1.  I am new to R and limma.

2.  Experimental overview:  Patient samples containing antibodies against many, many targets are incubated on high-density peptide arrays.  The arrays are composed of approximately 330,000 11-mer sequences.  I am trying to distinguish case from control based on differential binding.  The two colors are different antibody classes, and I would like to handle them independently of each other.  Final comparison would be control 635 vs case 635 and control 532 vs case 532.  
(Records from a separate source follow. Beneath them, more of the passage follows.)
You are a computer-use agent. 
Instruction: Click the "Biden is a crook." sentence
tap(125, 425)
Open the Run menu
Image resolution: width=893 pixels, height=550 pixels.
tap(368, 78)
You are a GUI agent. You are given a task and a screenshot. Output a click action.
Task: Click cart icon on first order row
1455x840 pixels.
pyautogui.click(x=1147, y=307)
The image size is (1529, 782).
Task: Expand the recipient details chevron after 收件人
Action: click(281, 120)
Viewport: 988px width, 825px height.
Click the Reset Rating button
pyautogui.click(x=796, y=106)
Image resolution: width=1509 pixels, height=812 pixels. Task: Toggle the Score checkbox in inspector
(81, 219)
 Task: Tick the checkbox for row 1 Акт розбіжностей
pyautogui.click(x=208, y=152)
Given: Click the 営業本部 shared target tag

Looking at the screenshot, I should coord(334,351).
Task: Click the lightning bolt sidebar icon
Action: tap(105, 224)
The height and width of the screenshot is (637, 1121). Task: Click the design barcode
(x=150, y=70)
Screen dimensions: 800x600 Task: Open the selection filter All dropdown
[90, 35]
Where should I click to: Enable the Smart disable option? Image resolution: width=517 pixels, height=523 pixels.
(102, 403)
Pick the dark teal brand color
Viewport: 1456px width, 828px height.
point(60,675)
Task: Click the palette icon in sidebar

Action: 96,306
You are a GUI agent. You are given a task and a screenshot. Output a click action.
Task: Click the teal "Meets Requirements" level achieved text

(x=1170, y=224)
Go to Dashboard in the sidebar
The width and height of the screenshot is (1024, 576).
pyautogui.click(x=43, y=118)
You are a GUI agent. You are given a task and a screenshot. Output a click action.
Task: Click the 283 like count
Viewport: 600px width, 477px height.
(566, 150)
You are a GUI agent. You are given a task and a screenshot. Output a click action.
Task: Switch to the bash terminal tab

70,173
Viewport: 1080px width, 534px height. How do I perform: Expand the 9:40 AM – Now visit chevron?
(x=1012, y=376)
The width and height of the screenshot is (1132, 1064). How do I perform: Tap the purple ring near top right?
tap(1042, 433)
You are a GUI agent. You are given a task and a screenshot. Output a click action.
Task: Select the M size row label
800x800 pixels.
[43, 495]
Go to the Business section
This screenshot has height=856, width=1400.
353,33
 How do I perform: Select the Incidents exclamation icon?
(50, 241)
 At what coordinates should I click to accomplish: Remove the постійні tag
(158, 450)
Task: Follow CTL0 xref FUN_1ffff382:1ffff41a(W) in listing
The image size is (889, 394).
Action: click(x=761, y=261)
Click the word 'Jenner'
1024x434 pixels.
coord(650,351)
3.  Issue:  I am not sure how to import only the red color so I imported green only and replaced those values with the red values in 'R635' (below).  The 'normalizeBetweenArrays' resulted in an EList data class which is not accepted by the 'lmFit' function.  Please see below for error message.  I believe the normalization should result in a MAList object.  Please let me know where I'm wrong.

Mycode starts below (I realize I could have imported my files once and duplicated)

library(limma)
targets = readTargets("targets.txt")
RG = read.maimages(targets,source='genepix')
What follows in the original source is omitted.